BETHESDA, MD. – Cerebral vascular dysfunction exerts a significant negative influence on cognition, doubling the risk of dementia in old age and speeding the rate of cognitive decline.
These findings have been confirmed in a number of studies, and their advancement in both research and clinical arenas continues. But studies of the vascular conditions that affect cognition remain largely observational. Intervention trials are few and limited in scope. The dearth of animal models that express compromised cerebral vascular function has made conducting basic studies feel like wheels spinning in the mud.
According to investigators who discussed the problem at the recent Alzheimer’s Disease–Related Dementias 2016 Summit, sponsored by the National Institutes of Health, the situation calls for a targeted push to better understand vascular complications and their impact on cognition and the development of dementias – and a new, 5-year NIH research program aims to do just that.
M²OVE–AD: Molecular Mechanisms of the Vascular Etiology of Alzheimer’s Disease, is a $30 million initiative that brings together more than a dozen research teams.

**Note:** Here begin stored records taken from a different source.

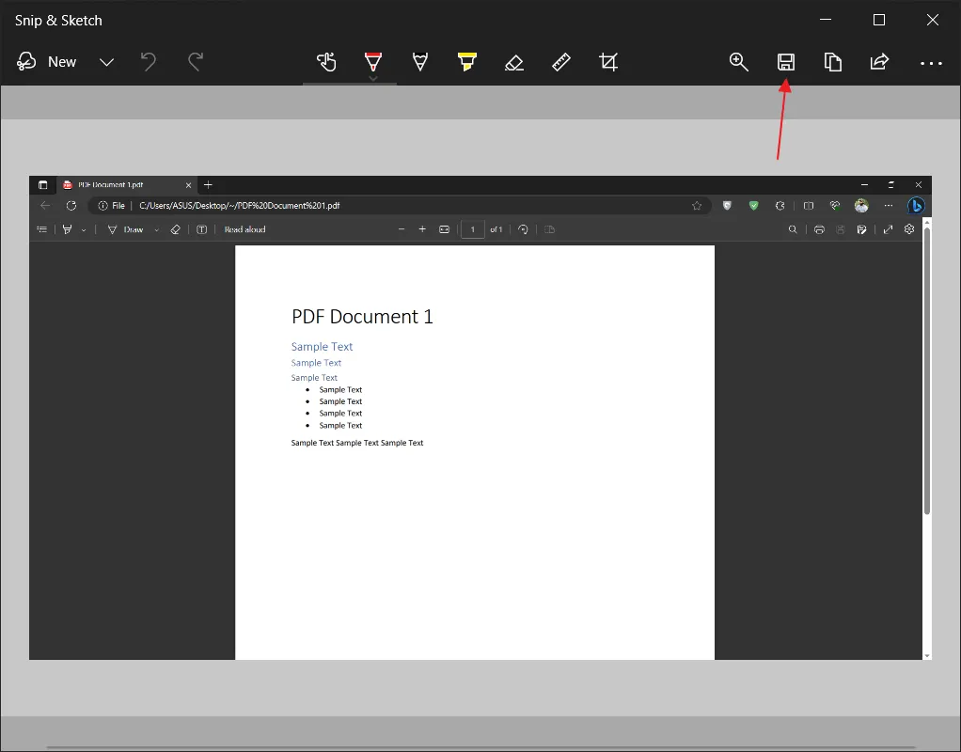The width and height of the screenshot is (961, 752).
Task: Toggle the Eraser tool
Action: pos(514,62)
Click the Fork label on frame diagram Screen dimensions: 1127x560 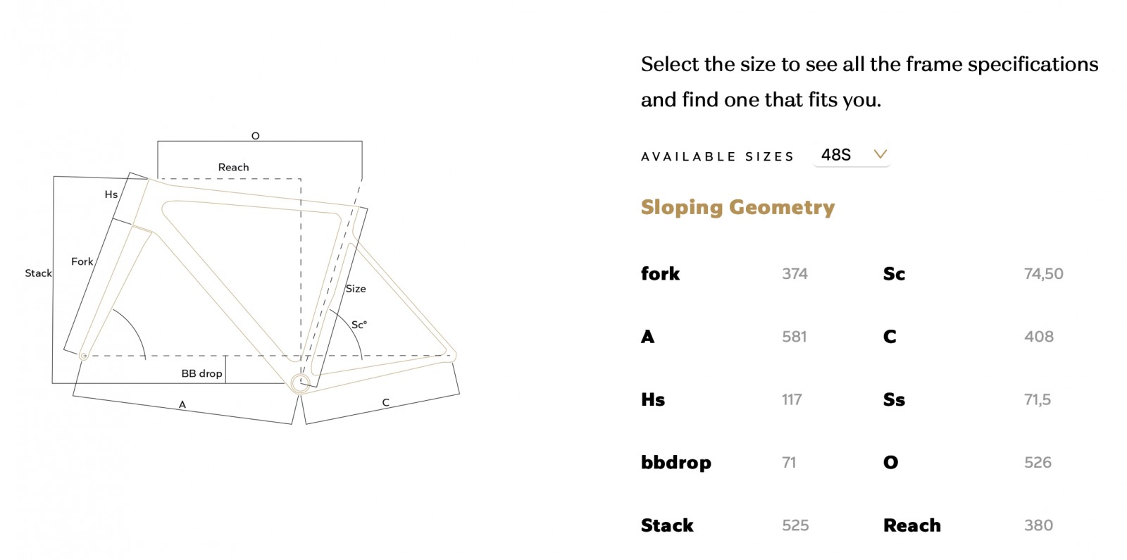point(82,261)
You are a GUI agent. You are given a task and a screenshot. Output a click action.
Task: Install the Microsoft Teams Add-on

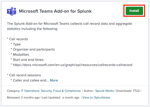click(x=134, y=11)
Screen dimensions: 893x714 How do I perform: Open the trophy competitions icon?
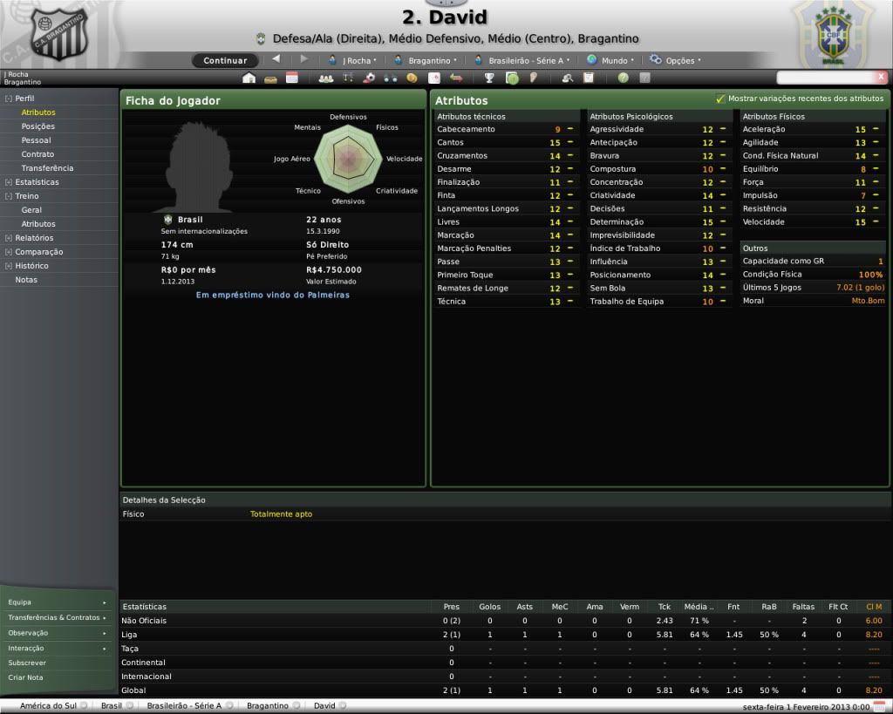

Investigators will employ new molecular profiling technologies and big data analytics to understand how vascular dysfunction influences the development of Alzheimer’s. The teams will collaborate on five different projects, each exploring a different facet of these complex processes, according to Dr. Suzana Petanceska, program director of the neuroscience division at the National Institute on Aging, Bethesda, Md., who shared her thoughts after the meeting.
“The central goal of the consortium is to generate a deeper understanding of the molecular mechanisms linking vascular risk factors, cerebrovascular disease, and Alzheimer’s, and to generate a new big-data resource that will aid the discovery of therapeutic targets for disease treatment and prevention and molecular signatures that can be used as biomarkers for disease risk,” Dr. Petanceska said in an interview.
Following a new trend of sharing Alzheimer’s research data across public and academic domains, data generated by this program will be made rapidly available to the greater research community. “Making these complex biological data sets available and usable by researchers other than the data generators is key to accelerating the pace at which the research community can generate new knowledge and replicate new findings. The M²OVE–AD initiative builds on the open-science approach established by the Accelerating Medicines Partnership – AD Programand Alzheimer’s Disease Neuroimaging Initiative (ADNI). By coordinating the experimental and analytical approaches the research teams will maximize the usability of the data generated on these projects.”
Five complementary projects comprise the consortium:
Integrative Translational Discovery of Vascular Risk Factors in Aging and Dementia
Researchers at the Mayo Clinics in Minnesota and Florida will collaborate with those at the Icahn Institute for Genomics and Multiscale Biology, New York, to explore how molecular networks influence vascular risk in normal aging, as well as in Alzheimer’s and other dementias.
The project’s goal is to understand how gender and the Alzheimer’s disease risk factor gene ApoE4 influence the molecular processes that lead to Alzheimer’s-related cerebral amyloid angiopathy (CAA).
CAA appears to be a key player in the progression of Alzheimer’s disease. The health of small vessels of the brain is important not only in age-related cognitive decline, but also in amyloid clearance. When amyloid collects in these vessels, it may cause a potentially self-sustaining loop of vascular injury and impaired amyloid clearance, which causes more intravascular amyloid deposition, more CAA, and increasing amyloid pathology.
The team intends to use genetic and expression profiling data from human brain and bloods samples, as well as existing molecular, clinical, and pathologic data in hopes of discovering therapeutic targets. The dynamic interaction between gender, apoE4 and aging and its impact on various AD pathologic and clinical traits will be explored in an array of existing and new animal models.
“Integrating the analysis of multidimensional human data with studies in animal models will accelerate the speed with which the findings can be translated to new interventions for treatment and prevention,” Dr. Petanceska said.
Type 2 diabetes mellitus and prediabetes metabolic abnormalities affect one-third of U.S. adults and the majority of persons aged 60 years and older. Diabetes is associated with a higher risk of the clinical manifestations of AD, including dementia and mild cognitive impairment. Hispanics in the United States have higher rates of diabetes, putting them at greater risk for developing Alzheimer’s. Investigators at Columbia University and SUNY Downstate Medical Center, both in New York, will examine the complex relationship between diabetes, cerebrovascular disease, and Alzheimer’s in a cohort of 200 middle-aged Hispanic participants, with either normal glucose metabolism, prediabetes, or type 2 diabetes; the subjects will be followed for 5 years with whole-brain magnetic resonance imaging and a variety of cognitive measures. The brain imaging will track AD-like functional and pathologic changes and vascular lesions.